# Assignment
Could you write out each entry exactly as it reads?

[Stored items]
*** Begin section ***

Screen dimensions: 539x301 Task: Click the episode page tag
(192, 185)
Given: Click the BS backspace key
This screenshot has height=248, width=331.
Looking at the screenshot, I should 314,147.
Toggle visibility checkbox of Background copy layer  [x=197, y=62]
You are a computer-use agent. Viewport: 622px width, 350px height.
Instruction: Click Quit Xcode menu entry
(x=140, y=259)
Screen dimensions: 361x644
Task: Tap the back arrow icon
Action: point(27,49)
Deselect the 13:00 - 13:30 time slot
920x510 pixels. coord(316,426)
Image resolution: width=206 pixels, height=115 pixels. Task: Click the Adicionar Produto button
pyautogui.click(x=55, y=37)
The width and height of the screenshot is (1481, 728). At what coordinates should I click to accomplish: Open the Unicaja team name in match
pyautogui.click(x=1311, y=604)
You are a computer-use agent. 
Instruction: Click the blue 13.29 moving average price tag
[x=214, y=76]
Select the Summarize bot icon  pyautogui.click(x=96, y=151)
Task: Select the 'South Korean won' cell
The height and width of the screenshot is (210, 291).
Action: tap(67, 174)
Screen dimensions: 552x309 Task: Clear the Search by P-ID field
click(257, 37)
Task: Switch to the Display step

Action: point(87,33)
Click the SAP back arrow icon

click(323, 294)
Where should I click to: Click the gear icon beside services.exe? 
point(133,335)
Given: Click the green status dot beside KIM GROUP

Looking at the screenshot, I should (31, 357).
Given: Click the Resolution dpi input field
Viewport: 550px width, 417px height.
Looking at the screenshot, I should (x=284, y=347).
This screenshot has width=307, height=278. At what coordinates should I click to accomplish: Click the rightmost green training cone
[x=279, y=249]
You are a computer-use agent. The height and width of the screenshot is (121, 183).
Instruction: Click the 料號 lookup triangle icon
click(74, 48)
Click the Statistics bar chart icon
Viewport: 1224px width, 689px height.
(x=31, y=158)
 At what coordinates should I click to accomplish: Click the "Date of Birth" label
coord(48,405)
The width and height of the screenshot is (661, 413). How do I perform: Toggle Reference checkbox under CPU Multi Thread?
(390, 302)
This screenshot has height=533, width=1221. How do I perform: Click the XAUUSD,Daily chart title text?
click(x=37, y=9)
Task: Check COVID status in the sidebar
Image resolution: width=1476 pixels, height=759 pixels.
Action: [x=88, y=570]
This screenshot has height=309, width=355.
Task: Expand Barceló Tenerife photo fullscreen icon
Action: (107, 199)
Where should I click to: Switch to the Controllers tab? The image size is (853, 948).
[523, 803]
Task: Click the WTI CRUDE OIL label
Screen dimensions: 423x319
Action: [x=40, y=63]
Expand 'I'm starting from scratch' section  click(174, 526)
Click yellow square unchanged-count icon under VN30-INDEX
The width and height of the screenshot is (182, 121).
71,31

*** End section ***

# Task output
Screen dimensions: 539x301 Task: Click the episode page tag
(192, 185)
Given: Click the BS backspace key
This screenshot has height=248, width=331.
Looking at the screenshot, I should 314,147.
Toggle visibility checkbox of Background copy layer  [x=197, y=62]
You are a computer-use agent. Viewport: 622px width, 350px height.
Instruction: Click Quit Xcode menu entry
(x=140, y=259)
Screen dimensions: 361x644
Task: Tap the back arrow icon
Action: point(27,49)
Deselect the 13:00 - 13:30 time slot
920x510 pixels. coord(316,426)
Image resolution: width=206 pixels, height=115 pixels. Task: Click the Adicionar Produto button
pyautogui.click(x=55, y=37)
The width and height of the screenshot is (1481, 728). At what coordinates should I click to accomplish: Open the Unicaja team name in match
pyautogui.click(x=1311, y=604)
You are a computer-use agent. 
Instruction: Click the blue 13.29 moving average price tag
[x=214, y=76]
Select the Summarize bot icon  pyautogui.click(x=96, y=151)
Task: Select the 'South Korean won' cell
The height and width of the screenshot is (210, 291).
Action: tap(67, 174)
Screen dimensions: 552x309 Task: Clear the Search by P-ID field
click(257, 37)
Task: Switch to the Display step

Action: point(87,33)
Click the SAP back arrow icon

click(323, 294)
Where should I click to: Click the gear icon beside services.exe? 
point(133,335)
Given: Click the green status dot beside KIM GROUP

Looking at the screenshot, I should (31, 357).
Given: Click the Resolution dpi input field
Viewport: 550px width, 417px height.
Looking at the screenshot, I should (x=284, y=347).
This screenshot has width=307, height=278. At what coordinates should I click to accomplish: Click the rightmost green training cone
[x=279, y=249]
You are a computer-use agent. The height and width of the screenshot is (121, 183).
Instruction: Click the 料號 lookup triangle icon
click(74, 48)
Click the Statistics bar chart icon
Viewport: 1224px width, 689px height.
(x=31, y=158)
 At what coordinates should I click to accomplish: Click the "Date of Birth" label
coord(48,405)
The width and height of the screenshot is (661, 413). How do I perform: Toggle Reference checkbox under CPU Multi Thread?
(390, 302)
This screenshot has height=533, width=1221. How do I perform: Click the XAUUSD,Daily chart title text?
click(x=37, y=9)
Task: Check COVID status in the sidebar
Image resolution: width=1476 pixels, height=759 pixels.
Action: [x=88, y=570]
This screenshot has height=309, width=355.
Task: Expand Barceló Tenerife photo fullscreen icon
Action: (107, 199)
Where should I click to: Switch to the Controllers tab? The image size is (853, 948).
[523, 803]
Task: Click the WTI CRUDE OIL label
Screen dimensions: 423x319
Action: [x=40, y=63]
Expand 'I'm starting from scratch' section  click(174, 526)
Click yellow square unchanged-count icon under VN30-INDEX
The width and height of the screenshot is (182, 121).
71,31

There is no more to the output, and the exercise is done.